Un bien petit pas

Les dirigeants des pays du G8 se sont entendus à l'occasion de leur sommet d'Hokkaïdo pour réduire de moitié les émissions de gaz à effet de serre d'ici 2050. Se félicitant de cet accord, ils ont soutenu avoir franchi un pas majeur dans la lutte au réchauffement climatique. En est-ce vraiment un?

Cet accord, qu'on n'attendait pas à cette réunion en raison des vives réticences de la part des États-Unis et du Canada à s'engager dans la lutte aux GES, semble à première vue intéressant. S'y trouvent de fait quelques aspects positifs puisque les dirigeants du G8 franchissent un pas de plus qu'à leur sommet de 2007 en Allemagne. Ils avaient alors convenu de «réfléchir sérieusement» à cet objectif de réduction de 50 % pour l'horizon 2050. Voilà maintenant qu'ils adhèrent à cet objectif, qui servira de cible lorsqu'aura lieu, fin 2009 à Copenhague, la conclusion des négociations entreprises à Bali en décembre dernier sur la fixation de nouveaux objectifs de réduction pour ce qu'il est convenu d'appeler Kyoto 2.

Autre élément positif, le ralliement du président américain George W. Bush à cet objectif de 50 % pour 2050. Le fait qu'il soit partie à cet accord est une confirmation d'un changement d'attitude amorcé ces derniers mois. On peut croire qu'il reconnaît maintenant que le réchauffement climatique est un phénomène bien réel. À noter aussi qu'il a nuancé, et le premier ministre Harper avec lui, l'exigence formelle faite aux économies émergentes, soit la Chine, l'Inde, le Mexique, le Brésil et l'Afrique du Sud, d'intégrer tout accord sur les GES. On les invite tout de même à se joindre aux pays développés, mais on reconnaît qu'il revient à ceux-ci de jouer le rôle moteur dans la lutte aux GES. C'est un obstacle de moins à la poursuite des négociations en vue de la conférence de Copenhague.

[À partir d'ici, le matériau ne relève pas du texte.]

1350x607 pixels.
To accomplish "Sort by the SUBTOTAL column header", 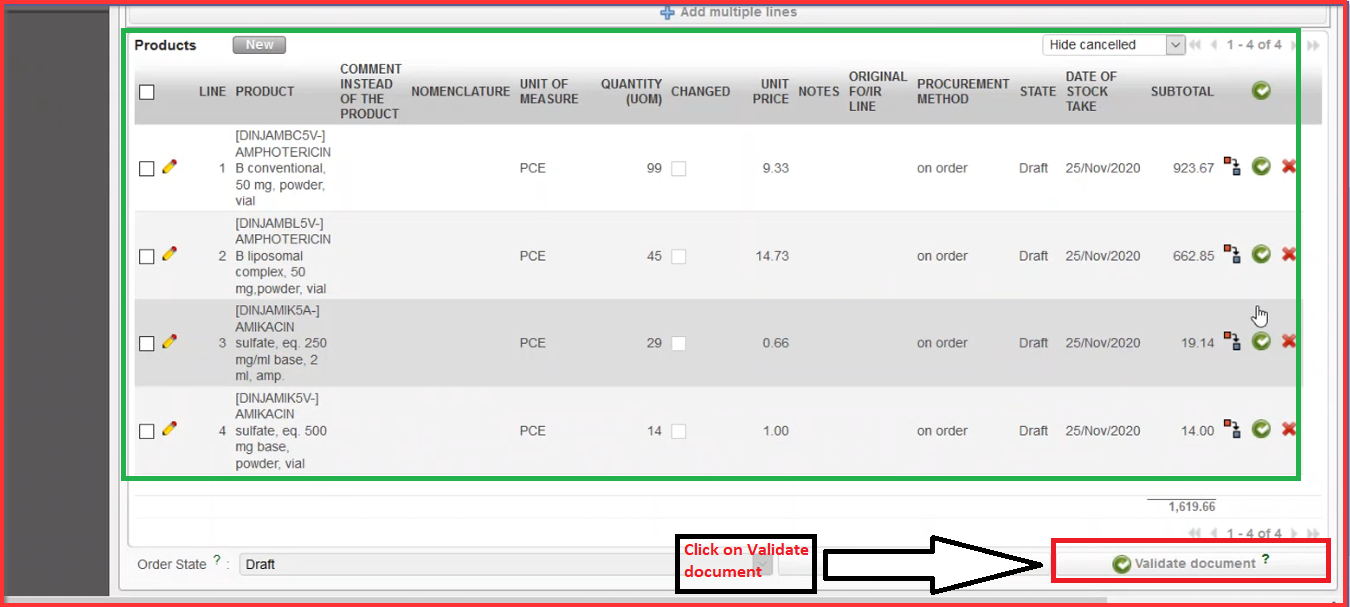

Ces aspects positifs sont toutefois vite gommés si l'on cherche dans cet accord des éléments concrets. En effet, ce dernier ne comporte aucun engagement relevant de l'action. Est simplement proposé un objectif global à atteindre. Et encore, on s'est gardé volontairement de préciser si la cible de 50 % de réduction des GES est calculée par rapport aux niveaux de 1990, comme le demande l'accord de Kyoto, ou par rapport à ceux d'aujourd'hui. L'absence de toute référence à 1990 a été exigée par le président Bush, qui ne voulait pas non plus que cet accord mette de l'avant des objectifs intermédiaires de réduction pour 2025. Bref, personne n'est lié.

Le silence des pays du G8 sur de tels objectifs intermédiaires est ce qu'il faut déplorer le plus. Il témoigne de l'absence de réel consensus. L'Union européenne s'est fixé un objectif de réduction de 20 % de ses émissions d'ici 2020 par rapport au niveau de 1990. Par contre, côtés américain et canadien, rien ne se fera, du moins tant que dureront les règnes des conservateurs Bush et Harper. Pour mémoire, rappelons que les experts du Groupe intergouvernemental sur l'évolution du climat ont soumis que, pour limiter le réchauffement de la planète à 2 °C, il faudra réduire les émissions des pays développé de 25 % à 40 % d'ici 2020, et de 80 % d'ici 2050, cela par rapport à 1990. C'est dire l'ampleur de l'effort à faire. Un effort qui s'accroît à mesure que l'on tarde à engager une action.

Vague à souhait, cet accord intervenu à Hokkaïdo permettra à tout un chacun, parmi les dirigeants du G8, de parler de progrès. Par exemple, cela donne au premier ministre Stephen Harper, de retour du Japon, un argument à opposer à la campagne que mène le Parti libéral sur le thème du réchauffement climatique. Le problème, c'est qu'il s'agit d'un bien petit pas. Un petit pas qui apparaît encore plus petit en regard de la proposition du chef libéral, Stéphane Dion, d'une taxe sur le carbone.